ENTRIES SHOWN.
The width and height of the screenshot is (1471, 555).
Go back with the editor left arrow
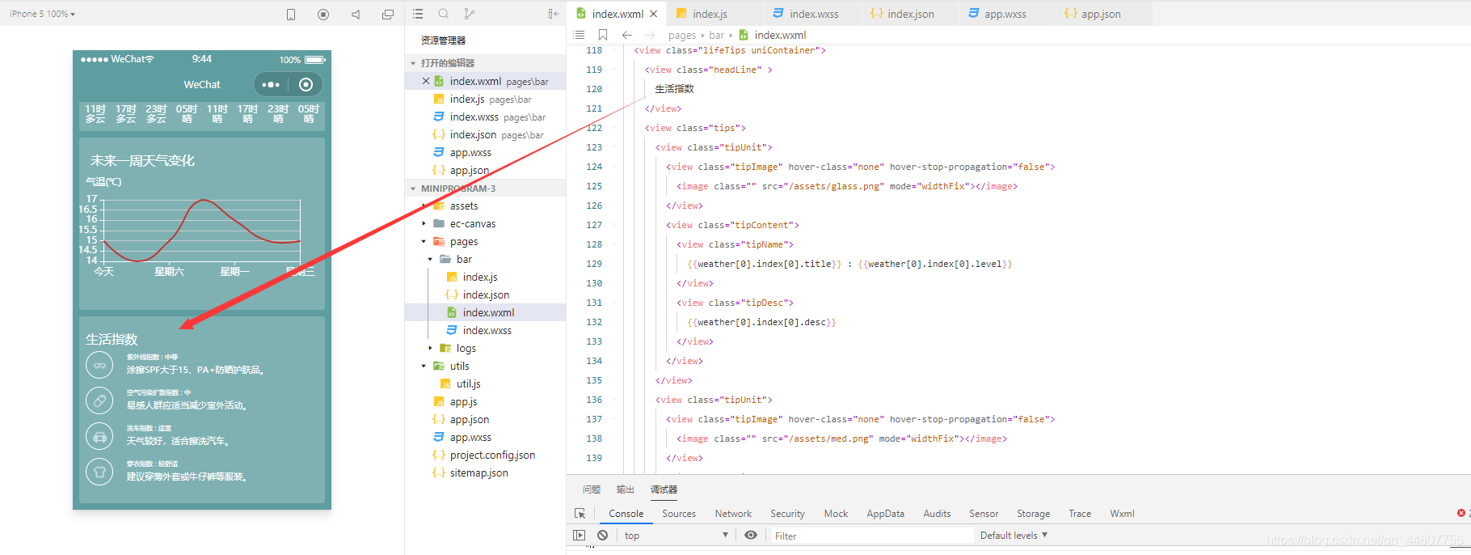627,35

...

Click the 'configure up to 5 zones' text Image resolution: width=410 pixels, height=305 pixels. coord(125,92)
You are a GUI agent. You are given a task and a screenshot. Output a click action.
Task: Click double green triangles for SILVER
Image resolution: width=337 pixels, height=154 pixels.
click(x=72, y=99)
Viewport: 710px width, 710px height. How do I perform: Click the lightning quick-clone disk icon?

...

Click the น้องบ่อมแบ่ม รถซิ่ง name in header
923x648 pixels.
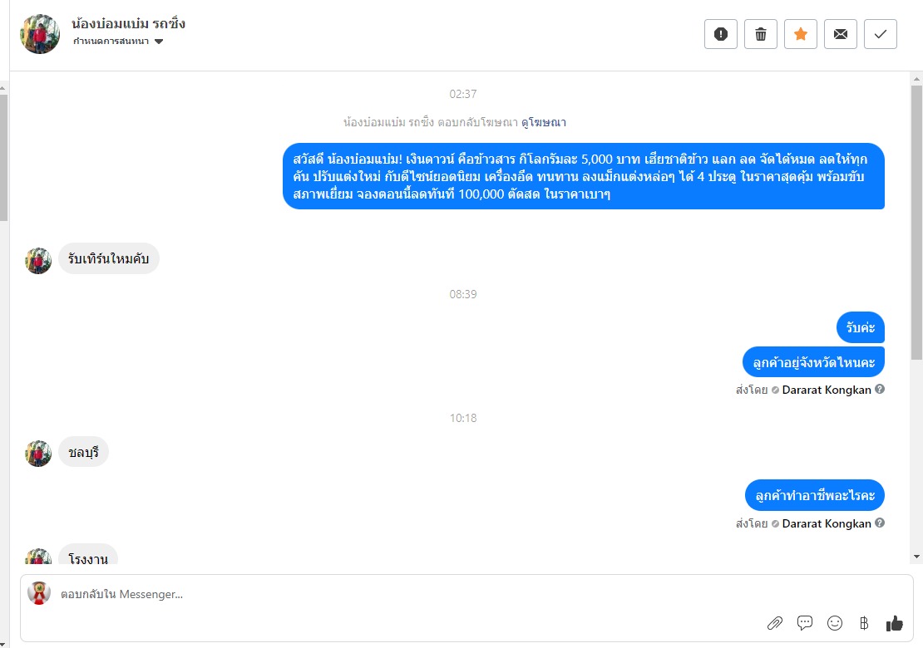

REQUIRED ACTION.
Wherever the word "screenshot" occurs in the data above, copy the line it sits in.

EXERCISE SOLUTION.
The width and height of the screenshot is (1471, 555).
You are a GUI agent. You are given a task and a screenshot. Output a click action.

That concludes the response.